··· Text excerpt ···

In a certain way, these stages of development are a bit difficult to talk about, because all of the other major elements of integral metatheory — quadrants, states, and even types — can be experienced phenomenologically right now in our own first-person awareness. But stages of development are a bit different — they aren’t something we can experience in our mind, because they are the shape of our mind. The aren’t something we can see right now, because they aren’t what we see, they are how we see.

But while altitude is more difficult to evoke in our own first-person experience, it’s perhaps the element of integral theory that lights people up the most, and makes the most immediate sense to them.

INTEGRAL GOES TO THE MOVIES!

Because these stages are so difficult to point to in our immediate experience, we’ve compiled a series of short clips from some very popular films, each of which demonstrates some aspect of that stage — the view from that stage, the values of that stage, or the general leadership styles associated with that stage — offering some well-known cultural reference points to help flesh out our understanding of these stages of growth and development.

PRACTICES FOR GROWING UP

There is a question that we are often asked, which is “what are the best practices for growing up”. And it’s such a difficult question to answer, precisely because growth and development is such a complex process, and our developmental lines are often so tangled up with each other, that in order to answer that question we would almost need to suggest a different practice for every line at every stage. Which is kind of what we are trying to do on the Integral Life Practice page of our site, helping people find a more comprehensive approach to their own growth and development by cross-training in several dimensions of their lives simultaneously.

But it’s hard to think of practices that work across all of these many different ways we grow. However, there are at least four that we often recommend to people:

Meditation (Waking Up), because it makes it easier to make subject into object, and can help grease your developmental gears.

···

▶ Assigned task A
Reproduce the part of the integral theory excerpt starting at "Because these stages" and ending at "growth and development.".
▶ Assigned task B
In the integral theory excerpt, which practice is described as making it easier to make subject into object?

··· Data shown ···

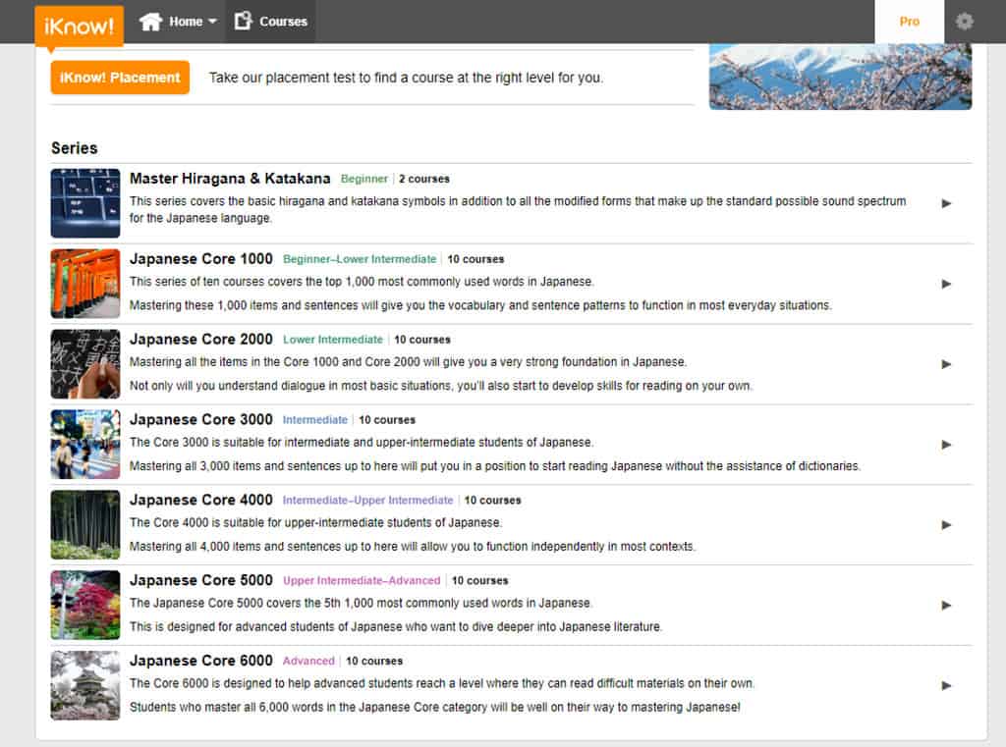Open the Pro page link
Image resolution: width=1006 pixels, height=747 pixels.
click(910, 22)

···

▶ Task response A
Because these stages are so difficult to point to in our immediate experience, we’ve compiled a series of short clips from some very popular films, each of which demonstrates some aspect of that stage — the view from that stage, the values of that stage, or the general leadership styles associated with that stage — offering some well-known cultural reference points to help flesh out our understanding of these stages of growth and development.

▶ Task response B
Meditation (Waking Up).